* Stated task: Update the entries below by replacing every occurrence of "GUI agent" with "interface agent", leaving all other text unchanged.

---------- Records supplied ----------

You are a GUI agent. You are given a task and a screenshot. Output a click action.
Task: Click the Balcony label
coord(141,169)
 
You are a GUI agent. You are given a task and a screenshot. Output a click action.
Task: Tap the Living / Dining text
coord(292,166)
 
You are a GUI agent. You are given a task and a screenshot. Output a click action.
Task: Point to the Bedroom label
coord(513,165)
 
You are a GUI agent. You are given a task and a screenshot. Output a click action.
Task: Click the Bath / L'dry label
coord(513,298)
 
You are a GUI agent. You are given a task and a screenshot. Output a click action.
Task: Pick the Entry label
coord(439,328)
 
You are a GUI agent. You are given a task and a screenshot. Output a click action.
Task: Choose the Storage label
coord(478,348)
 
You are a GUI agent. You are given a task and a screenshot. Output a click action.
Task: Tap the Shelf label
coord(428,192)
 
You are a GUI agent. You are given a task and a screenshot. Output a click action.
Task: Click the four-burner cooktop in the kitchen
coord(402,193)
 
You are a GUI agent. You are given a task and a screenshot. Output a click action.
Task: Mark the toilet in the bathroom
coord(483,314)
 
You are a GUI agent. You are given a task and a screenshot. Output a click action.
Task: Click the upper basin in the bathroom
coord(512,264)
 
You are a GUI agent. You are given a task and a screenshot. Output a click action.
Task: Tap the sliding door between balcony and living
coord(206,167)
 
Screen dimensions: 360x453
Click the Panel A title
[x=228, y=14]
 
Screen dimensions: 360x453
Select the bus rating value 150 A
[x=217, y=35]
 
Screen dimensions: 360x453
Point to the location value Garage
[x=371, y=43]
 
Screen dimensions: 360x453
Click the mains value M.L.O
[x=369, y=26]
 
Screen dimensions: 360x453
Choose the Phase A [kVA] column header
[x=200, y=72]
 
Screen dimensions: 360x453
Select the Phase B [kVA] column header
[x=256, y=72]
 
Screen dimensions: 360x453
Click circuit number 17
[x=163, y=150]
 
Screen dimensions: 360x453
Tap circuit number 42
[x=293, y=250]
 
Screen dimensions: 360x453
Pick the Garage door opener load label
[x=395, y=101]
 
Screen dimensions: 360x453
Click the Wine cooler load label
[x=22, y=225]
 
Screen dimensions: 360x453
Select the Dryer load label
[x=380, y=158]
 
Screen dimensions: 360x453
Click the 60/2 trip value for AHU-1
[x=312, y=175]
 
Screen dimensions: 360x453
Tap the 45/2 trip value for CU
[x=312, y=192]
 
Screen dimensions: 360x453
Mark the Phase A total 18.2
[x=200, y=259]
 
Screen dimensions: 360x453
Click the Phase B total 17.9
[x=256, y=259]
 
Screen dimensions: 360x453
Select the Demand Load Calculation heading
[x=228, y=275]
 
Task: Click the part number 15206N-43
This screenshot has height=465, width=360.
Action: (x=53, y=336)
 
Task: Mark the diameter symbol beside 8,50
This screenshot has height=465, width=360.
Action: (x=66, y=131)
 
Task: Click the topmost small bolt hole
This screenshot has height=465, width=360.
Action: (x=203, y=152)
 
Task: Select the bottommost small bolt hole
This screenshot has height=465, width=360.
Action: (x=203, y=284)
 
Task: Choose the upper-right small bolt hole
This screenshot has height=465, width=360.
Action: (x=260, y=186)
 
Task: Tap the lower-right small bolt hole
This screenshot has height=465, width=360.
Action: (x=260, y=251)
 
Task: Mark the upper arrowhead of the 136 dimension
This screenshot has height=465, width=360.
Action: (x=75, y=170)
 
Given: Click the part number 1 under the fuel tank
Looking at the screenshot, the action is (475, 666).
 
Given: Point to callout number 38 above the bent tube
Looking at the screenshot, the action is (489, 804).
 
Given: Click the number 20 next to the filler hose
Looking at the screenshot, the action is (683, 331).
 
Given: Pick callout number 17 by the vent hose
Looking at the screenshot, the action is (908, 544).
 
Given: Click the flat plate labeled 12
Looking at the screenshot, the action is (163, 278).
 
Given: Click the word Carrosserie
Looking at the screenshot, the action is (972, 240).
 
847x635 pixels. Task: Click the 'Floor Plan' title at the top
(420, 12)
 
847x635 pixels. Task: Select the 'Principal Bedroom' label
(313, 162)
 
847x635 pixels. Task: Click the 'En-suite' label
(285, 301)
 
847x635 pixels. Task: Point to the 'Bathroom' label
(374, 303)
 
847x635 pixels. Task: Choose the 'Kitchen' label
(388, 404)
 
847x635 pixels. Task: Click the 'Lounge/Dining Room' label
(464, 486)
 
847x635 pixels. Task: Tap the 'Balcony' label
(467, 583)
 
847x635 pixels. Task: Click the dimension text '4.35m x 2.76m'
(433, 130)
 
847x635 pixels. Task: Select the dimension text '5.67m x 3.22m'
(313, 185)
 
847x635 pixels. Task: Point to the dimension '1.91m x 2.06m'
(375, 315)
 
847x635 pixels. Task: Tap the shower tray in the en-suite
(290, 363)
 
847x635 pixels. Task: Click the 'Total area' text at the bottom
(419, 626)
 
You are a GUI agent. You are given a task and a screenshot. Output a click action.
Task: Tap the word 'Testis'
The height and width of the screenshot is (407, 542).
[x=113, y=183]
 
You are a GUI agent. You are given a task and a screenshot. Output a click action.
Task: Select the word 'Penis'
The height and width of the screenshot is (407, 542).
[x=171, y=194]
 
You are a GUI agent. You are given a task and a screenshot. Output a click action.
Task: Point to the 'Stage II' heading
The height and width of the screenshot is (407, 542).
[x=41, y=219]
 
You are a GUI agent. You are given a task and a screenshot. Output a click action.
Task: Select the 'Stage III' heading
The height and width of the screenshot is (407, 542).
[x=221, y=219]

----------

* Response below:
You are a interface agent. You are given a task and a screenshot. Output a click action.
Task: Click the Balcony label
coord(141,169)
 
You are a interface agent. You are given a task and a screenshot. Output a click action.
Task: Tap the Living / Dining text
coord(292,166)
 
You are a interface agent. You are given a task and a screenshot. Output a click action.
Task: Point to the Bedroom label
coord(513,165)
 
You are a interface agent. You are given a task and a screenshot. Output a click action.
Task: Click the Bath / L'dry label
coord(513,298)
 
You are a interface agent. You are given a task and a screenshot. Output a click action.
Task: Pick the Entry label
coord(439,328)
 
You are a interface agent. You are given a task and a screenshot. Output a click action.
Task: Choose the Storage label
coord(478,348)
 
You are a interface agent. You are given a task and a screenshot. Output a click action.
Task: Tap the Shelf label
coord(428,192)
 
You are a interface agent. You are given a task and a screenshot. Output a click action.
Task: Click the four-burner cooktop in the kitchen
coord(402,193)
 
You are a interface agent. You are given a task and a screenshot. Output a click action.
Task: Mark the toilet in the bathroom
coord(483,314)
 
You are a interface agent. You are given a task and a screenshot. Output a click action.
Task: Click the upper basin in the bathroom
coord(512,264)
 
You are a interface agent. You are given a task and a screenshot. Output a click action.
Task: Tap the sliding door between balcony and living
coord(206,167)
 
Screen dimensions: 360x453
Click the Panel A title
[x=228, y=14]
 
Screen dimensions: 360x453
Select the bus rating value 150 A
[x=217, y=35]
 
Screen dimensions: 360x453
Point to the location value Garage
[x=371, y=43]
 
Screen dimensions: 360x453
Click the mains value M.L.O
[x=369, y=26]
 
Screen dimensions: 360x453
Choose the Phase A [kVA] column header
[x=200, y=72]
 
Screen dimensions: 360x453
Select the Phase B [kVA] column header
[x=256, y=72]
 
Screen dimensions: 360x453
Click circuit number 17
[x=163, y=150]
 
Screen dimensions: 360x453
Tap circuit number 42
[x=293, y=250]
 
Screen dimensions: 360x453
Pick the Garage door opener load label
[x=395, y=101]
 
Screen dimensions: 360x453
Click the Wine cooler load label
[x=22, y=225]
 
Screen dimensions: 360x453
Select the Dryer load label
[x=380, y=158]
 
Screen dimensions: 360x453
Click the 60/2 trip value for AHU-1
[x=312, y=175]
 
Screen dimensions: 360x453
Tap the 45/2 trip value for CU
[x=312, y=192]
 
Screen dimensions: 360x453
Mark the Phase A total 18.2
[x=200, y=259]
 
Screen dimensions: 360x453
Click the Phase B total 17.9
[x=256, y=259]
 
Screen dimensions: 360x453
Select the Demand Load Calculation heading
[x=228, y=275]
 
Task: Click the part number 15206N-43
This screenshot has height=465, width=360.
Action: (x=53, y=336)
 
Task: Mark the diameter symbol beside 8,50
This screenshot has height=465, width=360.
Action: (x=66, y=131)
 
Task: Click the topmost small bolt hole
This screenshot has height=465, width=360.
Action: (x=203, y=152)
 
Task: Select the bottommost small bolt hole
This screenshot has height=465, width=360.
Action: (x=203, y=284)
 
Task: Choose the upper-right small bolt hole
This screenshot has height=465, width=360.
Action: (x=260, y=186)
 
Task: Tap the lower-right small bolt hole
This screenshot has height=465, width=360.
Action: (x=260, y=251)
 
Task: Mark the upper arrowhead of the 136 dimension
This screenshot has height=465, width=360.
Action: (x=75, y=170)
 
Given: Click the part number 1 under the fuel tank
Looking at the screenshot, the action is (475, 666).
 
Given: Point to callout number 38 above the bent tube
Looking at the screenshot, the action is (489, 804).
 
Given: Click the number 20 next to the filler hose
Looking at the screenshot, the action is (683, 331).
 
Given: Pick callout number 17 by the vent hose
Looking at the screenshot, the action is (908, 544).
 
Given: Click the flat plate labeled 12
Looking at the screenshot, the action is (163, 278).
 
Given: Click the word Carrosserie
Looking at the screenshot, the action is (972, 240).
 
847x635 pixels. Task: Click the 'Floor Plan' title at the top
(420, 12)
 
847x635 pixels. Task: Select the 'Principal Bedroom' label
(313, 162)
 
847x635 pixels. Task: Click the 'En-suite' label
(285, 301)
 
847x635 pixels. Task: Point to the 'Bathroom' label
(374, 303)
 
847x635 pixels. Task: Choose the 'Kitchen' label
(388, 404)
 
847x635 pixels. Task: Click the 'Lounge/Dining Room' label
(464, 486)
 
847x635 pixels. Task: Tap the 'Balcony' label
(467, 583)
 
847x635 pixels. Task: Click the dimension text '4.35m x 2.76m'
(433, 130)
 
847x635 pixels. Task: Select the dimension text '5.67m x 3.22m'
(313, 185)
 
847x635 pixels. Task: Point to the dimension '1.91m x 2.06m'
(375, 315)
 
847x635 pixels. Task: Tap the shower tray in the en-suite
(290, 363)
 
847x635 pixels. Task: Click the 'Total area' text at the bottom
(419, 626)
 
You are a interface agent. You are given a task and a screenshot. Output a click action.
Task: Tap the word 'Testis'
The height and width of the screenshot is (407, 542).
[x=113, y=183]
 
You are a interface agent. You are given a task and a screenshot. Output a click action.
Task: Select the word 'Penis'
The height and width of the screenshot is (407, 542).
[x=171, y=194]
 
You are a interface agent. You are given a task and a screenshot. Output a click action.
Task: Point to the 'Stage II' heading
The height and width of the screenshot is (407, 542).
[x=41, y=219]
 
You are a interface agent. You are given a task and a screenshot. Output a click action.
Task: Select the 'Stage III' heading
The height and width of the screenshot is (407, 542).
[x=221, y=219]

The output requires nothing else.